A significant percentage of U.S. CEOs also serve as chairmen. They prefer this model because executive authority is combined in one person. Decisions can be made faster. One can argue whether this may be better or worse for the interests of shareholders. But certainly, in times of crisis, centralized management is key to getting things done quickly. Below, a case study.
A little over a year ago, I became both president of the board and acting general director of Austin Lyric Opera, a regional opera company. This was unusual because the general director had resigned, and the board president resigned shortly thereafter. Prior management had failed to meet its financial responsibilities. We were just a few thousand dollars from bankruptcy. Immediate action was required to keep the opera alive.
By holding all executive authority, subject to approval by the opera’s executive committee and Board of Trustees, I was able to take actions without extensive discussion.
Immediate Steps Were Taken
- To control available funds, no bills were paid without my approval.
- All hiring stopped.
- Several long-term contracts that were up for renewal were cancelled pending renegotiation.
- We cut the number of performances.
- We placed incoming funds in escrow pending a board decision to stay in business. If we closed down, the funds would be returned. In the past, those funds were used when received.
- We stretched bill paying to acceptable limits.
- We asked the most able active and emeritus board members to provide counsel.
- Once we staunched the immediate bleeding of funds going out, we needed to decide on whether we would stay in business, and if so, on what terms.
- We established single-purpose task teams, bypassing a slow committee process, to recommend actions to take if we went forward; or, alternatively, to close down in an orderly fashion.
- Under board leadership, we established an emergency fund that raised $1 million in six weeks with 100 percent board participation. The 100 percent participation was key to establishing credibility within the community and among our donors that our own board supported the effort to stay in business.
- We placed the opera’s major asset, its building, on sale.
- We sought advice from Opera America, the service organization to all U.S. opera companies and hired an outstanding interim executive director.
- The board agreed with the recommendations of the single-purpose task teams, and we remained in business.
- We sold the building successfully, with the considerable help of a board member with commercial real estate experience who worked with our broker.
- All debts were paid off with the sales proceeds, and the remainder was placed in a secure reserve account.
- A conservative business model, and an integrated budget and operating plan were adopted.
- We hired a new general director, artistic director, and finance director.
- We switched external auditors and established an internal audit function.
- Surplus funds are now controlled by a special funds committee, which releases money only with an 80 percent super majority vote (four out of five).

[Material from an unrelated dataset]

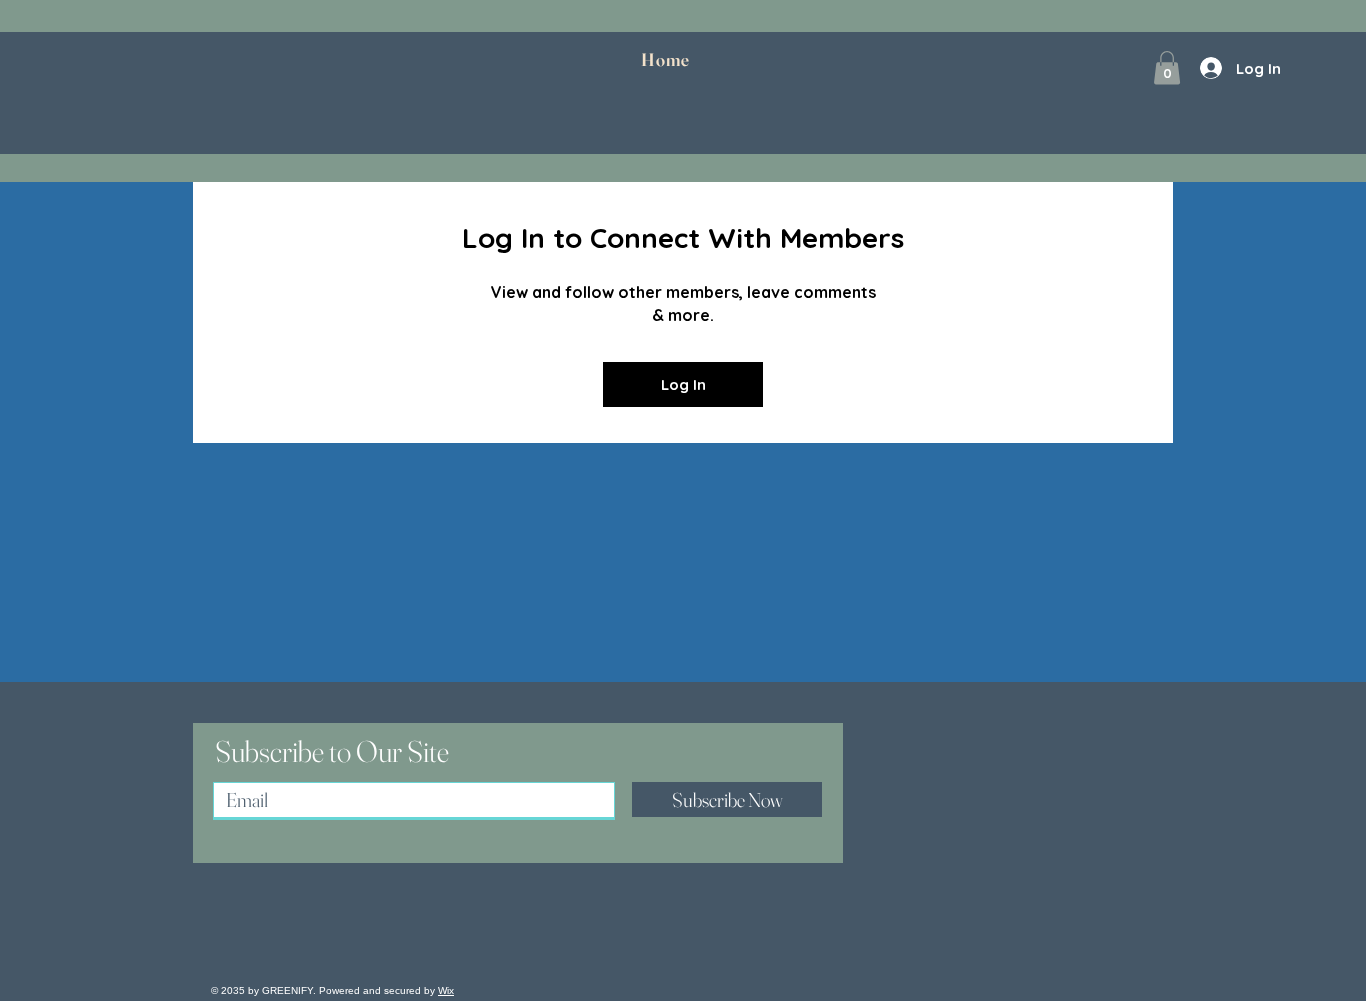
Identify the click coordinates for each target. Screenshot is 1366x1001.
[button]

Significantly, neither the board president nor the general director serve on the committee — the two officers who usually want to use funds.
- We have invigorated our committees, naming professionally competent trustees as chairs.
- We now seek out trustees with business, bottom-line experience. The business of opera is art, but the art can survive only with a business approach.
- The finance committee met weekly for almost a year (as opposed to six times annually) and became the key board group maintaining fiscal integrity.
Some Take-Away Ideas
Some take-away ideas for any reader of this column who may be in either a for-profit or not-for-profit organization
- Select a strong leader.
- Move quickly and decisively.
- Conserve cash above all.
- Bypass established structures and enlist the help of the best people.
I received great help in getting all of this done. Numerous board members gave time and money. We harnessed the expertise of board members and friends of the opera. They were pleased to be asked to help; their work was invaluable. Our interim general director performed with skill, calm, and good humor. Our artistic director supported the need for a balanced budget and continued to produce first-class art with those constraints.
One thing is certain. Had we followed the normal management paradigm of continuing dialogue and glacial management through our committees, the opera would be out of business. Crisis conditions warranted the strongest central control. With operations and finances now stabilized, and a new management team in place, my challenge is to modify my management style to be more collaborative. It’s a work in progress.
NOTE. Auerbach remains president of the board of Austin Lyric Opera. A new permanent general director joined the company in June 2012. A solid season for 2012–13 lies ahead.